Part of today's weakness started in the overnight session as the futures declined sharply by the opening bell. News that the Bank of England trimmed its outlook for the U.K.'s economic growth caused sentiment to turn even more negative. BOE lowered its forecast for U.K. GDP from 1.8% down to 1.4%. This constant lowering of forecasts on both sides of the Atlantic is causing many to question the valuations of the stock markets, which have been rallying on the expectations of increasing growth, not decreasing.

I've mentioned many times before that the stock market is one of the best reflectors of social mood. Many think the stock market is an efficient mechanism for price determination based on a slew of fundamentals (P/E, cash, business model, order backlog, etc.). My opinion is that it's just a way for a lot of analysts to make guesses as to what a stock is worth. But you'll notice those same analysts jacking up their valuations during a bull market and then down during a bear market. Rarely will they lead the market. Not long ago we were getting some pretty outlandish projections for GOOG

The stock market reacts to herding behavior which is a reflection of social mood. If you buy and sell stocks based on their fundamental background you will soon be holding much lower-priced stock in a bear market and wondering why the stupid traders are selling such a strong stock. Trust me, I've been there. It's all about supply and demand and when people are worried and angry they tend to be sellers, regardless of the underlying value of the company. Whether it's a stock or gold or oil, don't get hung up on what the value should be; honor your stops, get out and reevaluate.
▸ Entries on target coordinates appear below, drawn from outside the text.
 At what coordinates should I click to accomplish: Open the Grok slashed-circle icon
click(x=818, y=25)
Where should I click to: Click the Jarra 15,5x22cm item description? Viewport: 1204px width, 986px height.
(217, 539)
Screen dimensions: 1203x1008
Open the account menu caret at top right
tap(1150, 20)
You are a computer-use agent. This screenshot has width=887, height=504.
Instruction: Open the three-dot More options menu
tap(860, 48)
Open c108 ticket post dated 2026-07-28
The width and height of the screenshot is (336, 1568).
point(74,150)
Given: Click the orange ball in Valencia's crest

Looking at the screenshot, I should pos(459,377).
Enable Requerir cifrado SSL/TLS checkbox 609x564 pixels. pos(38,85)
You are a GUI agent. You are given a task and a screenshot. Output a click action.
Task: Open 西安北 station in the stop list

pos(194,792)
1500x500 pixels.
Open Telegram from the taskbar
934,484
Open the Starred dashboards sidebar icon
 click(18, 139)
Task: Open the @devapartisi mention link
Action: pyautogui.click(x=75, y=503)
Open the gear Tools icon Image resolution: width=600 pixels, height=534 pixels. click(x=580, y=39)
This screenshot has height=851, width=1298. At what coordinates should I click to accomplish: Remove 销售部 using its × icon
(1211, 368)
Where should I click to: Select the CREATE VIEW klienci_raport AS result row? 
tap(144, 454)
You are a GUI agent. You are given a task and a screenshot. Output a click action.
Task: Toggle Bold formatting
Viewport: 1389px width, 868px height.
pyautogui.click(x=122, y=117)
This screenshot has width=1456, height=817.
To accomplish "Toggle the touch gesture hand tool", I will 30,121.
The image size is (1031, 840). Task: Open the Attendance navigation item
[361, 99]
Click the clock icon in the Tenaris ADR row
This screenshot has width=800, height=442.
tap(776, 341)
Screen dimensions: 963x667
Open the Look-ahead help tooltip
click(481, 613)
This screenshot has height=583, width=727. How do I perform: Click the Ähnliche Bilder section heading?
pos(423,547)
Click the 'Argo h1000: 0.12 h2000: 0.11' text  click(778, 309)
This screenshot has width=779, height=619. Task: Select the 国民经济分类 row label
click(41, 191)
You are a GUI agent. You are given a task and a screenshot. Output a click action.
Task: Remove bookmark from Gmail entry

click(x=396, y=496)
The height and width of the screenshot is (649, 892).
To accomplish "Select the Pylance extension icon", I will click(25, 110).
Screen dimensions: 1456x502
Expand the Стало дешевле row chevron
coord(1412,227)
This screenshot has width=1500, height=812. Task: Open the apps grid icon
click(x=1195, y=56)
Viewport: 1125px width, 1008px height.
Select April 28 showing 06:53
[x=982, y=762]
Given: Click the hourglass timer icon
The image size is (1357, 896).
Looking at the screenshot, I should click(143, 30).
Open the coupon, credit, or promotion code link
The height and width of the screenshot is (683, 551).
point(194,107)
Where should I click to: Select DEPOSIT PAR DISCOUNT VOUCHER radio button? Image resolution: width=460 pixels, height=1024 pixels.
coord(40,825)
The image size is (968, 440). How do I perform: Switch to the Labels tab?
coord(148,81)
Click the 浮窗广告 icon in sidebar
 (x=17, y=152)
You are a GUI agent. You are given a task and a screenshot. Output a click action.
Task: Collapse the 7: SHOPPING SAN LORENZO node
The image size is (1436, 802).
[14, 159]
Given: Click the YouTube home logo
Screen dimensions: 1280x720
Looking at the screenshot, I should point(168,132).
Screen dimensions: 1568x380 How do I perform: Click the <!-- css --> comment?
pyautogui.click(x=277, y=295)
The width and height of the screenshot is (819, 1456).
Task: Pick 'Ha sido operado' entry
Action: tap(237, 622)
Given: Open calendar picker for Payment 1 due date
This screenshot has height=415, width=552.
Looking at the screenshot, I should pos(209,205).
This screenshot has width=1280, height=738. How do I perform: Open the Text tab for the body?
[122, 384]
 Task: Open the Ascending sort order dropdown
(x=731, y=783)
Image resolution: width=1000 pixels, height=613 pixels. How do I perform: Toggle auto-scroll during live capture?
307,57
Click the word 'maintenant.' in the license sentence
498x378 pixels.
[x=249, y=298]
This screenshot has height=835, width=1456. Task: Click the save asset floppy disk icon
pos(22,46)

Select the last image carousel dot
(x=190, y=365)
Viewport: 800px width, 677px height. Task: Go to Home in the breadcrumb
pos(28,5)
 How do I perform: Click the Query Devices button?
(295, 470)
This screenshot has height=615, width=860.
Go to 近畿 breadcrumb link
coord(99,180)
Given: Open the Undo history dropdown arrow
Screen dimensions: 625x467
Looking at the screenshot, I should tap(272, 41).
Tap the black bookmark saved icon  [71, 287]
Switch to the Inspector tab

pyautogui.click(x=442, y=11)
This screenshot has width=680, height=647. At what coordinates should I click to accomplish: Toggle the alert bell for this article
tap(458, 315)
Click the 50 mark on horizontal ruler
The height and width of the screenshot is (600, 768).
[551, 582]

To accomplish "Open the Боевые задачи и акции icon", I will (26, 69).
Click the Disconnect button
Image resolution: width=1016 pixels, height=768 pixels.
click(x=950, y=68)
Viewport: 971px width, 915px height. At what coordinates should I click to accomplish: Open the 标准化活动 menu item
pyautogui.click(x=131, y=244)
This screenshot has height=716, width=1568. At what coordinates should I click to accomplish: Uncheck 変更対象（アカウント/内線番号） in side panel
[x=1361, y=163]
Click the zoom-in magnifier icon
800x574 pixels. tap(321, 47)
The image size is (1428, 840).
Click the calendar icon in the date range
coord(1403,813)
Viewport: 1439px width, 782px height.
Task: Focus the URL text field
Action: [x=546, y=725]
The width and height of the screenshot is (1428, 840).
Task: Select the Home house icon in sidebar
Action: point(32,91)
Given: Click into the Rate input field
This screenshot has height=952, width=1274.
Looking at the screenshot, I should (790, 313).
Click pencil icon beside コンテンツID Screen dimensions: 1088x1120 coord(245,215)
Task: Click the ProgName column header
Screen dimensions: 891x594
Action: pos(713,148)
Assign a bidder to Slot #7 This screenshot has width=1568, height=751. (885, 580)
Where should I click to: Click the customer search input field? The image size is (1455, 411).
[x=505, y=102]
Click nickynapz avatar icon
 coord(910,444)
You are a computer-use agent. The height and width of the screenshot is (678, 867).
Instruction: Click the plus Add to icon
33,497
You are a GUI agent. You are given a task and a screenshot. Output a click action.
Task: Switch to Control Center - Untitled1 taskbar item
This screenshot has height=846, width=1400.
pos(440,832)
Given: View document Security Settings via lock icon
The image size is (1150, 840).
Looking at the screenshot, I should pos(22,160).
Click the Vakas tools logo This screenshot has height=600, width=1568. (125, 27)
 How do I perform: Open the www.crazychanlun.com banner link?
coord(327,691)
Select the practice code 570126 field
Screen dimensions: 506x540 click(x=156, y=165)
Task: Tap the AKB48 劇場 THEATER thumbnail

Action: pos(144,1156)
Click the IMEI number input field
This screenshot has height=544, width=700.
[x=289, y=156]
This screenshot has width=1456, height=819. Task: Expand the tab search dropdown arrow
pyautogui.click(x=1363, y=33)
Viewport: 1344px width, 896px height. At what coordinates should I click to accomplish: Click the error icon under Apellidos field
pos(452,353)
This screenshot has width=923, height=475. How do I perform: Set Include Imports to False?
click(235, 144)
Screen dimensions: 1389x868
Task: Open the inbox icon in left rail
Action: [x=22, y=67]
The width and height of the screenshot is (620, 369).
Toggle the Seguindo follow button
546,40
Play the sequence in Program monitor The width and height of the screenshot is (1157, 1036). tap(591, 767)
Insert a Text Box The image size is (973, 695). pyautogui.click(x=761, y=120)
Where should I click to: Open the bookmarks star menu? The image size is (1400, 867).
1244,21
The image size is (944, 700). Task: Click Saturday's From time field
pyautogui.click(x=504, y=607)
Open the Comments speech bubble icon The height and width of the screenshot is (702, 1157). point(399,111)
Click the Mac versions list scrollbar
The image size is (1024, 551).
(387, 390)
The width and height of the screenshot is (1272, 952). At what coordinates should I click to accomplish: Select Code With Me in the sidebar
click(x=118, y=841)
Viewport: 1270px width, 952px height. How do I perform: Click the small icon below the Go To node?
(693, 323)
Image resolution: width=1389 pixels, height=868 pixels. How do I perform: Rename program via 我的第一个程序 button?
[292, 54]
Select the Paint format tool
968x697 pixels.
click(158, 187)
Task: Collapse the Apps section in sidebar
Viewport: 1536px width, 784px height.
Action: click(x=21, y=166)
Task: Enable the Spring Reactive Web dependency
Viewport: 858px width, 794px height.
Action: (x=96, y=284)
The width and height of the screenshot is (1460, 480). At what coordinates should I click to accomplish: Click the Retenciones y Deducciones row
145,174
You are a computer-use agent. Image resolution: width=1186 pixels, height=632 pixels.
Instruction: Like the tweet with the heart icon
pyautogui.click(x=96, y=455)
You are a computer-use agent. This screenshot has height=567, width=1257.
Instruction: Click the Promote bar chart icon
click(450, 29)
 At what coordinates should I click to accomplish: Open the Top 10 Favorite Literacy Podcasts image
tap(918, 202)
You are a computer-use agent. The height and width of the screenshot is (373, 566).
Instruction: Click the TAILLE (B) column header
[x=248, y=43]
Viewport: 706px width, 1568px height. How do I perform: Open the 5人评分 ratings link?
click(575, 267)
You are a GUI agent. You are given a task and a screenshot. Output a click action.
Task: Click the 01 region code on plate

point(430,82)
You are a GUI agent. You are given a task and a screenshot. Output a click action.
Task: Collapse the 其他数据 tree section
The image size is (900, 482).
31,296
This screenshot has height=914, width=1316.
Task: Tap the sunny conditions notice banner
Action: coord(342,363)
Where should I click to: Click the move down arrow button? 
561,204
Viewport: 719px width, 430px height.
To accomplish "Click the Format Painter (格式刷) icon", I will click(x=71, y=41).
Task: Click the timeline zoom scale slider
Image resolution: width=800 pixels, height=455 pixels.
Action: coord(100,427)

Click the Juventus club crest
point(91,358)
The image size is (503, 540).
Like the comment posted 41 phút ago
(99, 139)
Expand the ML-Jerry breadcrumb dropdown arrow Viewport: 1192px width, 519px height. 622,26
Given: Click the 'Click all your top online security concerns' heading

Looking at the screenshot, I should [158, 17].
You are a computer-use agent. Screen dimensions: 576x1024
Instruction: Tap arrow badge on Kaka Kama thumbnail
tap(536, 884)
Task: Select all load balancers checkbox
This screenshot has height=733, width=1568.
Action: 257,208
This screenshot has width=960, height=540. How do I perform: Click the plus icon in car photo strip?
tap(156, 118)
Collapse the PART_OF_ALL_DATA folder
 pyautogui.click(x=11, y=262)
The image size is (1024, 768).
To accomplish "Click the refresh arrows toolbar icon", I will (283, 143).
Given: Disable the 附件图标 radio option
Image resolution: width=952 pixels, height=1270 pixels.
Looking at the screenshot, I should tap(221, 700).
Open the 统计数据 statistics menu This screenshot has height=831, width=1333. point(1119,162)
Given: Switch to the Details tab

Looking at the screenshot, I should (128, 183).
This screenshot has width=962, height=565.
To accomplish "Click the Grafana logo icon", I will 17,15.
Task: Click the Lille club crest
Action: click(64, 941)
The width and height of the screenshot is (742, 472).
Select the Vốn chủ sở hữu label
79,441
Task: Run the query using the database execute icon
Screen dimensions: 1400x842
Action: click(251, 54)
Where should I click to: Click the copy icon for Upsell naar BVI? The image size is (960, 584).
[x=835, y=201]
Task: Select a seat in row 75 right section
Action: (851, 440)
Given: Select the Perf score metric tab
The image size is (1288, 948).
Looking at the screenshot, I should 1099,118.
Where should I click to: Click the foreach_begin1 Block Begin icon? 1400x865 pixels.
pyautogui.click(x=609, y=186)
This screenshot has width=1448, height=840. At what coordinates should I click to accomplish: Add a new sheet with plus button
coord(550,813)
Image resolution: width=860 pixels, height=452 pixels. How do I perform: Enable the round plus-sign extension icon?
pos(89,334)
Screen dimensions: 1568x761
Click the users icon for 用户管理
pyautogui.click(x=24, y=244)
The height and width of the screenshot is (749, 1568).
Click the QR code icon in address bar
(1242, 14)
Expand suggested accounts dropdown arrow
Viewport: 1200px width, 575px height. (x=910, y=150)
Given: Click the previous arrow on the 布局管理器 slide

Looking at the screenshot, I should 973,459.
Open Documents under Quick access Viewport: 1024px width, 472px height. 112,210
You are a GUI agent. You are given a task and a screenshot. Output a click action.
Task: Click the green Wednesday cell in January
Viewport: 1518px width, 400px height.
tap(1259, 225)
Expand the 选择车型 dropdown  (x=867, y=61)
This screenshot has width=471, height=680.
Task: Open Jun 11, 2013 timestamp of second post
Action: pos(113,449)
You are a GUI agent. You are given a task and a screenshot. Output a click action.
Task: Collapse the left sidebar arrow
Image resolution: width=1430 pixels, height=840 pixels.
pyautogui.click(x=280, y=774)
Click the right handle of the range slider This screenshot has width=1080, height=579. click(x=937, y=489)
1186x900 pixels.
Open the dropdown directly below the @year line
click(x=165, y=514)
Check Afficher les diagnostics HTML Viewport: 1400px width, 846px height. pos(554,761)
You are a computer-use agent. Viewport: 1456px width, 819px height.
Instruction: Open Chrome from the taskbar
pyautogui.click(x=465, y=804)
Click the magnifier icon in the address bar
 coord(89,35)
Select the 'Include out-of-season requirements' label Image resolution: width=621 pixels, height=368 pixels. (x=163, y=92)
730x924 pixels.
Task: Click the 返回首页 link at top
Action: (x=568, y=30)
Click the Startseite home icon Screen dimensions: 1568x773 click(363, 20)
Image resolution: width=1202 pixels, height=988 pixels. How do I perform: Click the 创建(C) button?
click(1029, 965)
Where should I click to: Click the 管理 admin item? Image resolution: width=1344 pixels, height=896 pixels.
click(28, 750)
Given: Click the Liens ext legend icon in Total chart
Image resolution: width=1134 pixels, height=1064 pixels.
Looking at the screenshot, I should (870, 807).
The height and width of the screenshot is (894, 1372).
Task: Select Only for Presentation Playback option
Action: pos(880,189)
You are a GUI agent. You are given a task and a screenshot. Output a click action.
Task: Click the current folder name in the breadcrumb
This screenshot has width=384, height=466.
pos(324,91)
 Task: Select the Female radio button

We're seeing more evidence of social mood turning sour. Greece has been at the forefront of the new austerity programs being implemented across Europe and their people started rioting first. People are becoming more frustrated with their governments and other institutions (part of our losing faith in these organizations) and with the inequalities between the haves and have-nots (look at the angst in the U.S. between Main Street and Wall Street). That anger and frustration shows up in a weakening economy and stock markets as consumers pull in their horns and pay their debts down and save for what they see are rainy days coming. Many will say this creates a self-fulfilling prophecy but in fact it's the other way around -- their collective mood shift changes the way they behave and that in turn causes an economic contraction and a bear market.

The London riots add even more angst to an already angst-driven economy and stock market. The chart below shows the U.K. misery index going back to 1975. This index is based on their unemployment rate plus the inflation rate. Obviously, a high unemployment rate along with a high inflation rate cause a lot more pain and anger at the "system" that caused this. Noted on the chart are the riots and you can see a cluster of them when the index was high in the 1980's, whereas there was only one riot between 1990 and 2010 when the index was low. Now the index is spiking up and there's every indication that social strife is on the rise. And by the way, we in the U.S. are not immune to riots in the near future.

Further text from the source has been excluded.